THE PROBLEM: Print each record below character for character.

===== EXERCISE INPUTS

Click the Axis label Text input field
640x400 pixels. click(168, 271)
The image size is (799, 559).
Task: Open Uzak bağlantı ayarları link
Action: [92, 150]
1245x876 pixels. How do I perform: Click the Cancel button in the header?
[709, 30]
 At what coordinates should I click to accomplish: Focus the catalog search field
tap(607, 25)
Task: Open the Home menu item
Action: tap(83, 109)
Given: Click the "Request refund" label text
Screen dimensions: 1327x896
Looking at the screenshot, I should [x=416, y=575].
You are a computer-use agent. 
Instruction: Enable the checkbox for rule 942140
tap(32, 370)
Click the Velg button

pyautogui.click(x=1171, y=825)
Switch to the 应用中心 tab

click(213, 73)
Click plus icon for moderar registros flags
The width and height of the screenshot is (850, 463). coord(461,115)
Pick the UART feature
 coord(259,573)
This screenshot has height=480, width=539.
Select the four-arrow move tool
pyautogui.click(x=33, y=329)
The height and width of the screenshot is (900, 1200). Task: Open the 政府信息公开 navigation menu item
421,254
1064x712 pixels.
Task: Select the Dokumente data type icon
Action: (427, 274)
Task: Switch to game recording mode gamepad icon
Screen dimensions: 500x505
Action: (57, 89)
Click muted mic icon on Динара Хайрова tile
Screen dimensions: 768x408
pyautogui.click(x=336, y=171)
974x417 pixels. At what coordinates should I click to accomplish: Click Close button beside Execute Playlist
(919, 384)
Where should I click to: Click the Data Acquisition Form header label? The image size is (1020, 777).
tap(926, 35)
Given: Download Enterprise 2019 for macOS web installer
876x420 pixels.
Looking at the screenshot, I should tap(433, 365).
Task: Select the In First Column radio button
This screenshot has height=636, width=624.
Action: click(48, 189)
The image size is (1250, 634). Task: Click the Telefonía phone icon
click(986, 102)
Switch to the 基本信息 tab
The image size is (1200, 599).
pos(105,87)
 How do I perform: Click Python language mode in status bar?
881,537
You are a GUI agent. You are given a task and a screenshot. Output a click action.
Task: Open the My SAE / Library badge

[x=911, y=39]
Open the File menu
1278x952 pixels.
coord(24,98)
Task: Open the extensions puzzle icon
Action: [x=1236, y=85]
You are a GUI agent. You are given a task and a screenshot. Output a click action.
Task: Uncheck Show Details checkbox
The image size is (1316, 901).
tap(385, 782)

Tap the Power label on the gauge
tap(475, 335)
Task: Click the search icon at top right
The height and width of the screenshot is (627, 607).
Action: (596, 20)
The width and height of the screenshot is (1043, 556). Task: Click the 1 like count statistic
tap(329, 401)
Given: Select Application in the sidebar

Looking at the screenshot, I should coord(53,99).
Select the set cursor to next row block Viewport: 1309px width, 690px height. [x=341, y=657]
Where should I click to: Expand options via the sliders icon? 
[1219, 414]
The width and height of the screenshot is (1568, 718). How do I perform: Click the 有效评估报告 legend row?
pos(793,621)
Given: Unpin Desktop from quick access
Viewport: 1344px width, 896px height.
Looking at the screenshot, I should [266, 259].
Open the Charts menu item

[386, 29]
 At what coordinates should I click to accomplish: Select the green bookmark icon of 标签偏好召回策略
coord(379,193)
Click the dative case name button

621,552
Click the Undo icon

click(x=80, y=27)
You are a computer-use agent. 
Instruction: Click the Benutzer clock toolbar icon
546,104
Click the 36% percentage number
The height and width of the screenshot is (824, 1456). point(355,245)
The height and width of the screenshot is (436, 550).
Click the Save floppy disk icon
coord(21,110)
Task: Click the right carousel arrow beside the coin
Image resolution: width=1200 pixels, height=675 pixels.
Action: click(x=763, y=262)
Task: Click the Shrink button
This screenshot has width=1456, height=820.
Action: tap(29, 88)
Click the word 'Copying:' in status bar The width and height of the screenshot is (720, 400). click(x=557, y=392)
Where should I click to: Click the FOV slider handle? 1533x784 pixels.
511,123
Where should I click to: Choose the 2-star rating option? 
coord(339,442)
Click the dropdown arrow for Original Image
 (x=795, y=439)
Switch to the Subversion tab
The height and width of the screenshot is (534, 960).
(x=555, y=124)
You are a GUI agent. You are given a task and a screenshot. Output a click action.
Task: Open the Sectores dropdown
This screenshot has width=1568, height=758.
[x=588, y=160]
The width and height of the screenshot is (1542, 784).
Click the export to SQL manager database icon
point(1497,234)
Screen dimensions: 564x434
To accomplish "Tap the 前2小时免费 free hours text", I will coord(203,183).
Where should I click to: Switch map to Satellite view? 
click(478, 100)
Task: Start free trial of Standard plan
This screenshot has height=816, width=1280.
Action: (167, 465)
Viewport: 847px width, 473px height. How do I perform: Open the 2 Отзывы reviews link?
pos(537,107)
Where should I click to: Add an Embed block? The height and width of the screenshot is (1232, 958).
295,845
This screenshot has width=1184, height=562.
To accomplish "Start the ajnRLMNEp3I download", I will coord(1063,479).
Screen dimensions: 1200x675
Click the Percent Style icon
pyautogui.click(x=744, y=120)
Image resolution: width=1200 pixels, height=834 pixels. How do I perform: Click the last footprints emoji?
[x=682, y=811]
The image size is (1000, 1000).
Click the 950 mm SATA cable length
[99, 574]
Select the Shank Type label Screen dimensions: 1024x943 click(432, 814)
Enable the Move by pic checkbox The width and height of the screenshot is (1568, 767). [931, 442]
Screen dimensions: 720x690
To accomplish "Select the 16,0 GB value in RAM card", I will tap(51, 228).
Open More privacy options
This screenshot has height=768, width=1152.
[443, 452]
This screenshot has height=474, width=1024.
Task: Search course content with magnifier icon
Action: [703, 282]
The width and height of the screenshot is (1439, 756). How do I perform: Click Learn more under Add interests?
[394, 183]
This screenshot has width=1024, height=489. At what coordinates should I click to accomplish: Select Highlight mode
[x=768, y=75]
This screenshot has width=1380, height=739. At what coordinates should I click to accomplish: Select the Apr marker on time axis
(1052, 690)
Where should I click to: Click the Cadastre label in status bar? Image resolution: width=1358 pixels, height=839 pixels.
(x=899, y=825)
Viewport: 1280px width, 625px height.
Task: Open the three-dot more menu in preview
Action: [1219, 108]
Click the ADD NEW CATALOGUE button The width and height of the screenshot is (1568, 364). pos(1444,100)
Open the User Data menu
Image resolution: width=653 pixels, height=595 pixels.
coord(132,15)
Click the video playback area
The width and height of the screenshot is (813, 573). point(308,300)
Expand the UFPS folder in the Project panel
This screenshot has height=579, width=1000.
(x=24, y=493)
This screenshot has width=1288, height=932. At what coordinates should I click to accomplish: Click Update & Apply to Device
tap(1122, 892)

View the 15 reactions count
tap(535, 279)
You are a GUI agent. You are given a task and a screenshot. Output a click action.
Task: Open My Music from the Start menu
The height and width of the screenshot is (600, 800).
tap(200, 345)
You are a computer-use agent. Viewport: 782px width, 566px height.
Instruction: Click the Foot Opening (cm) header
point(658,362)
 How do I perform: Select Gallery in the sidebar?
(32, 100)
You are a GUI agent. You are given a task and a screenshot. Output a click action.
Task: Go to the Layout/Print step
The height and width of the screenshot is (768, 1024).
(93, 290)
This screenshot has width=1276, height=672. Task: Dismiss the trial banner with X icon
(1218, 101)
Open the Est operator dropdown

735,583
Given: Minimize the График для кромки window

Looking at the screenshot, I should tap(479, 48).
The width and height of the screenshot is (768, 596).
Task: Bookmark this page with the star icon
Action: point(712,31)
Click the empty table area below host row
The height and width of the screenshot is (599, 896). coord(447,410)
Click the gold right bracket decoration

==========

RESULT FOR THIS TASK:
Click the Axis label Text input field
640x400 pixels. click(168, 271)
The image size is (799, 559).
Task: Open Uzak bağlantı ayarları link
Action: [92, 150]
1245x876 pixels. How do I perform: Click the Cancel button in the header?
[709, 30]
 At what coordinates should I click to accomplish: Focus the catalog search field
tap(607, 25)
Task: Open the Home menu item
Action: tap(83, 109)
Given: Click the "Request refund" label text
Screen dimensions: 1327x896
Looking at the screenshot, I should [x=416, y=575].
You are a computer-use agent. 
Instruction: Enable the checkbox for rule 942140
tap(32, 370)
Click the Velg button

pyautogui.click(x=1171, y=825)
Switch to the 应用中心 tab

click(213, 73)
Click plus icon for moderar registros flags
The width and height of the screenshot is (850, 463). coord(461,115)
Pick the UART feature
 coord(259,573)
This screenshot has height=480, width=539.
Select the four-arrow move tool
pyautogui.click(x=33, y=329)
The height and width of the screenshot is (900, 1200). Task: Open the 政府信息公开 navigation menu item
421,254
1064x712 pixels.
Task: Select the Dokumente data type icon
Action: (427, 274)
Task: Switch to game recording mode gamepad icon
Screen dimensions: 500x505
Action: (57, 89)
Click muted mic icon on Динара Хайрова tile
Screen dimensions: 768x408
pyautogui.click(x=336, y=171)
974x417 pixels. At what coordinates should I click to accomplish: Click Close button beside Execute Playlist
(919, 384)
Where should I click to: Click the Data Acquisition Form header label? The image size is (1020, 777).
tap(926, 35)
Given: Download Enterprise 2019 for macOS web installer
876x420 pixels.
Looking at the screenshot, I should tap(433, 365).
Task: Select the In First Column radio button
This screenshot has height=636, width=624.
Action: click(48, 189)
The image size is (1250, 634). Task: Click the Telefonía phone icon
click(986, 102)
Switch to the 基本信息 tab
The image size is (1200, 599).
pos(105,87)
 How do I perform: Click Python language mode in status bar?
881,537
You are a GUI agent. You are given a task and a screenshot. Output a click action.
Task: Open the My SAE / Library badge

[x=911, y=39]
Open the File menu
1278x952 pixels.
coord(24,98)
Task: Open the extensions puzzle icon
Action: [x=1236, y=85]
You are a GUI agent. You are given a task and a screenshot. Output a click action.
Task: Uncheck Show Details checkbox
The image size is (1316, 901).
tap(385, 782)

Tap the Power label on the gauge
tap(475, 335)
Task: Click the search icon at top right
The height and width of the screenshot is (627, 607).
Action: (596, 20)
The width and height of the screenshot is (1043, 556). Task: Click the 1 like count statistic
tap(329, 401)
Given: Select Application in the sidebar

Looking at the screenshot, I should coord(53,99).
Select the set cursor to next row block Viewport: 1309px width, 690px height. [x=341, y=657]
Where should I click to: Expand options via the sliders icon? 
[1219, 414]
The width and height of the screenshot is (1568, 718). How do I perform: Click the 有效评估报告 legend row?
pos(793,621)
Given: Unpin Desktop from quick access
Viewport: 1344px width, 896px height.
Looking at the screenshot, I should [266, 259].
Open the Charts menu item

[386, 29]
 At what coordinates should I click to accomplish: Select the green bookmark icon of 标签偏好召回策略
coord(379,193)
Click the dative case name button

621,552
Click the Undo icon

click(x=80, y=27)
You are a computer-use agent. 
Instruction: Click the Benutzer clock toolbar icon
546,104
Click the 36% percentage number
The height and width of the screenshot is (824, 1456). point(355,245)
The height and width of the screenshot is (436, 550).
Click the Save floppy disk icon
coord(21,110)
Task: Click the right carousel arrow beside the coin
Image resolution: width=1200 pixels, height=675 pixels.
Action: click(x=763, y=262)
Task: Click the Shrink button
This screenshot has width=1456, height=820.
Action: tap(29, 88)
Click the word 'Copying:' in status bar The width and height of the screenshot is (720, 400). click(x=557, y=392)
Where should I click to: Click the FOV slider handle? 1533x784 pixels.
511,123
Where should I click to: Choose the 2-star rating option? 
coord(339,442)
Click the dropdown arrow for Original Image
 (x=795, y=439)
Switch to the Subversion tab
The height and width of the screenshot is (534, 960).
(x=555, y=124)
You are a GUI agent. You are given a task and a screenshot. Output a click action.
Task: Open the Sectores dropdown
This screenshot has width=1568, height=758.
[x=588, y=160]
The width and height of the screenshot is (1542, 784).
Click the export to SQL manager database icon
point(1497,234)
Screen dimensions: 564x434
To accomplish "Tap the 前2小时免费 free hours text", I will coord(203,183).
Where should I click to: Switch map to Satellite view? 
click(478, 100)
Task: Start free trial of Standard plan
This screenshot has height=816, width=1280.
Action: (167, 465)
Viewport: 847px width, 473px height. How do I perform: Open the 2 Отзывы reviews link?
pos(537,107)
Where should I click to: Add an Embed block? The height and width of the screenshot is (1232, 958).
295,845
This screenshot has width=1184, height=562.
To accomplish "Start the ajnRLMNEp3I download", I will coord(1063,479).
Screen dimensions: 1200x675
Click the Percent Style icon
pyautogui.click(x=744, y=120)
Image resolution: width=1200 pixels, height=834 pixels. How do I perform: Click the last footprints emoji?
[x=682, y=811]
The image size is (1000, 1000).
Click the 950 mm SATA cable length
[99, 574]
Select the Shank Type label Screen dimensions: 1024x943 click(432, 814)
Enable the Move by pic checkbox The width and height of the screenshot is (1568, 767). [931, 442]
Screen dimensions: 720x690
To accomplish "Select the 16,0 GB value in RAM card", I will tap(51, 228).
Open More privacy options
This screenshot has height=768, width=1152.
[443, 452]
This screenshot has height=474, width=1024.
Task: Search course content with magnifier icon
Action: [703, 282]
The width and height of the screenshot is (1439, 756). How do I perform: Click Learn more under Add interests?
[394, 183]
This screenshot has width=1024, height=489. At what coordinates should I click to accomplish: Select Highlight mode
[x=768, y=75]
This screenshot has width=1380, height=739. At what coordinates should I click to accomplish: Select the Apr marker on time axis
(1052, 690)
Where should I click to: Click the Cadastre label in status bar? Image resolution: width=1358 pixels, height=839 pixels.
(x=899, y=825)
Viewport: 1280px width, 625px height.
Task: Open the three-dot more menu in preview
Action: [1219, 108]
Click the ADD NEW CATALOGUE button The width and height of the screenshot is (1568, 364). pos(1444,100)
Open the User Data menu
Image resolution: width=653 pixels, height=595 pixels.
coord(132,15)
Click the video playback area
The width and height of the screenshot is (813, 573). point(308,300)
Expand the UFPS folder in the Project panel
This screenshot has height=579, width=1000.
(x=24, y=493)
This screenshot has width=1288, height=932. At what coordinates should I click to accomplish: Click Update & Apply to Device
tap(1122, 892)

View the 15 reactions count
tap(535, 279)
You are a GUI agent. You are given a task and a screenshot. Output a click action.
Task: Open My Music from the Start menu
The height and width of the screenshot is (600, 800).
tap(200, 345)
You are a computer-use agent. Viewport: 782px width, 566px height.
Instruction: Click the Foot Opening (cm) header
point(658,362)
 How do I perform: Select Gallery in the sidebar?
(32, 100)
You are a GUI agent. You are given a task and a screenshot. Output a click action.
Task: Go to the Layout/Print step
The height and width of the screenshot is (768, 1024).
(93, 290)
This screenshot has width=1276, height=672. Task: Dismiss the trial banner with X icon
(1218, 101)
Open the Est operator dropdown

735,583
Given: Minimize the График для кромки window

Looking at the screenshot, I should tap(479, 48).
The width and height of the screenshot is (768, 596).
Task: Bookmark this page with the star icon
Action: point(712,31)
Click the empty table area below host row
The height and width of the screenshot is (599, 896). coord(447,410)
Click the gold right bracket decoration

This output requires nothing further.